A Metro rider found an unpleasant surprise on his daily commute at the Franconia-Springfield station on Monday: human feces smeared on the pedestrian bridge into the station. And making matters worse, it was still there Tuesday and Wednesday. No one had cleaned it up.
Austin Lasseter said he spoke to the Metro station manager on Monday, then each day thereafter. But she told Lasseter it wasn’t Metro’s problem. The stairs belong to Virginia Railway Express even though it was on the Metro side of the bridge.
“Everyone walks past it on their way into the station, and it stinks,” Lasseter said. “The station manager’s attitude is a perfect example of what’s wrong with Metro. They just don’t care about anything, even crap in their stations.”
The case highlights two problems: communication between customers and agencies — and the unfortunate things that happen in public places.
The Franconia-Springfield station is not the only transit station to be treated as a public toilet. Human excrement also was found at VRE’s Alexandria station on Wednesday, VRE spokesman Mark Roeber said. And it has been found at other stations, with multiple cases occurring at a time.
Officials don’t know who is responsible or have an explanation for why it happens in clustered cases. But it is challenging for agencies such as VRE, which runs commuter trains from Virginia into Washington each weekday. The agency does not have employees manning each station, so it doesn’t always learn of such problems immediately.
Maintenance crews visit stations every day, Roeber said, but they rotate tasks in the cleaning cycle. Trash is picked up daily and the platforms are checked, however areas such as a pedestrian bridge may not be monitored daily.
“All we can do is ask people who see things to communicate with us,” Roeber said.
In the case of the Franconia-Springfield station, Metro and VRE officials both dispatched maintenance crews after being contacted by The Washington Examiner Wednesday morning. The Metro crew ended up doing the dirty work.
“We do our best to be good neighbors and it was quicker to have our staff close out the issue,” Metro spokesman Dan Stessel said.

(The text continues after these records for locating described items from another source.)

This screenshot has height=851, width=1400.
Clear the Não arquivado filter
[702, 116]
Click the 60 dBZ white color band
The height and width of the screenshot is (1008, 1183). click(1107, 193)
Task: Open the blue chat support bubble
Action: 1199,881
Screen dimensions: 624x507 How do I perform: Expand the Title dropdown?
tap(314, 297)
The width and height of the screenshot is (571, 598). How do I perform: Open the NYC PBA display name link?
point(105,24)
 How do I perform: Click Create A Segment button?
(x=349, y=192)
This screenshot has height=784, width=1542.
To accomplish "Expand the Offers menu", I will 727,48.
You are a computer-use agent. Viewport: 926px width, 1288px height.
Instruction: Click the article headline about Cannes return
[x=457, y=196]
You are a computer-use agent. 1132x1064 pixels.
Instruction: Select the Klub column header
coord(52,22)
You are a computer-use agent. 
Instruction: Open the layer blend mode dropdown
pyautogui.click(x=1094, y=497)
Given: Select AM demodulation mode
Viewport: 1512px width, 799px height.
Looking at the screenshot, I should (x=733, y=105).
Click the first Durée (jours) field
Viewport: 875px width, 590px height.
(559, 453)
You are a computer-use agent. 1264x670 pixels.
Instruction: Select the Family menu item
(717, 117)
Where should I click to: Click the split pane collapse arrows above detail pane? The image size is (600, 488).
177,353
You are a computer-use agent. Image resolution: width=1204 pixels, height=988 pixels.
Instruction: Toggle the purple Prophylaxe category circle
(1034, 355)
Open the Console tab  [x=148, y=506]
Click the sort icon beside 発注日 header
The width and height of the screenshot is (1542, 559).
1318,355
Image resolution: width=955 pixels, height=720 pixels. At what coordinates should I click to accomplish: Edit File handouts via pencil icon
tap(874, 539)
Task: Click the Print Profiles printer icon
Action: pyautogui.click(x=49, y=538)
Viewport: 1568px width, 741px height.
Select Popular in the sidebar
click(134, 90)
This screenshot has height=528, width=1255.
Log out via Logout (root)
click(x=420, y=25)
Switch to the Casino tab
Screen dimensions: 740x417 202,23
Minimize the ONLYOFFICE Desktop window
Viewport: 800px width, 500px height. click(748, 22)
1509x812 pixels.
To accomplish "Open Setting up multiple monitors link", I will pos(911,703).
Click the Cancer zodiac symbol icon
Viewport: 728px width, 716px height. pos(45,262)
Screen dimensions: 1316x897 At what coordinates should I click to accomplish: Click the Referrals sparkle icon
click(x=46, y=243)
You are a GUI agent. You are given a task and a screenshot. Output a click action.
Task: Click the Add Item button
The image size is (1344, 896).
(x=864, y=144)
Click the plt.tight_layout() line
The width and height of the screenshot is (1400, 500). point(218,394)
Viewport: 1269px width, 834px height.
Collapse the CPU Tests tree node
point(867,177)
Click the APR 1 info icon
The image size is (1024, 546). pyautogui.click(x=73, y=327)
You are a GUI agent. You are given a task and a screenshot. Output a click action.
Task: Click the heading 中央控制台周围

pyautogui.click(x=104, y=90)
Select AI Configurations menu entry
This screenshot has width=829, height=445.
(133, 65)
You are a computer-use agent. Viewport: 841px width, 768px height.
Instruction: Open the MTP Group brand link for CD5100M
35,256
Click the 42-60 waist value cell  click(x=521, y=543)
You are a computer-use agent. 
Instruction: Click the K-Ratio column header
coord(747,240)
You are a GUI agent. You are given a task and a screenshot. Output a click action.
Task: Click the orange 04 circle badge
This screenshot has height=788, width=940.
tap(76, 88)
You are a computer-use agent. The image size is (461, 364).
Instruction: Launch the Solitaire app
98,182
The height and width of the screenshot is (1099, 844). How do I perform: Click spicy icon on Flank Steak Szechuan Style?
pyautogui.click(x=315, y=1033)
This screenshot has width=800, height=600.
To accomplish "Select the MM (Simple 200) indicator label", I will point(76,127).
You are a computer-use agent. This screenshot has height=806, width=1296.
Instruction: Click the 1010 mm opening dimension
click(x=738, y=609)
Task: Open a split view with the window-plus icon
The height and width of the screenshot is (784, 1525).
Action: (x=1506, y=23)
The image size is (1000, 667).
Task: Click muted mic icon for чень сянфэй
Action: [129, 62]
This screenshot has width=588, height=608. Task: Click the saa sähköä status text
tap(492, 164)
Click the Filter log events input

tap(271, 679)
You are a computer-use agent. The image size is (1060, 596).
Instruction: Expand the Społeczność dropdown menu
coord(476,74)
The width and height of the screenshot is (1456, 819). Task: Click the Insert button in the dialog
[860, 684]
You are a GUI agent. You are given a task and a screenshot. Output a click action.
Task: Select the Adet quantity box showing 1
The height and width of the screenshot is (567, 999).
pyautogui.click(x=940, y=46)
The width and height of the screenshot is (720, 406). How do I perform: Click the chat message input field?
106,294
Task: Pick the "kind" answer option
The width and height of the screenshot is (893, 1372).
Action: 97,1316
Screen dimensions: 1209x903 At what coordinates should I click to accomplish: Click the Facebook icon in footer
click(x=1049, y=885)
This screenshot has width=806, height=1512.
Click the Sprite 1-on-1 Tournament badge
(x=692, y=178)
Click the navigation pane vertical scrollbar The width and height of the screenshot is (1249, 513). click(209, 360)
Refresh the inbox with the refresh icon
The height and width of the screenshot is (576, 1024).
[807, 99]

But Lasseter, who doesn’t ride VRE, asked why Metro couldn’t let VRE know about the problem. Metro station managers don’t generally reach out directly to VRE janitorial teams, both sides said, and must got through a chain of command.
Roeber said he’d work with his agency about opening the lines of communication. Stessel also said Metro is working on its customer service.
“We all hear about customer interactions that could have been handled better,” he said.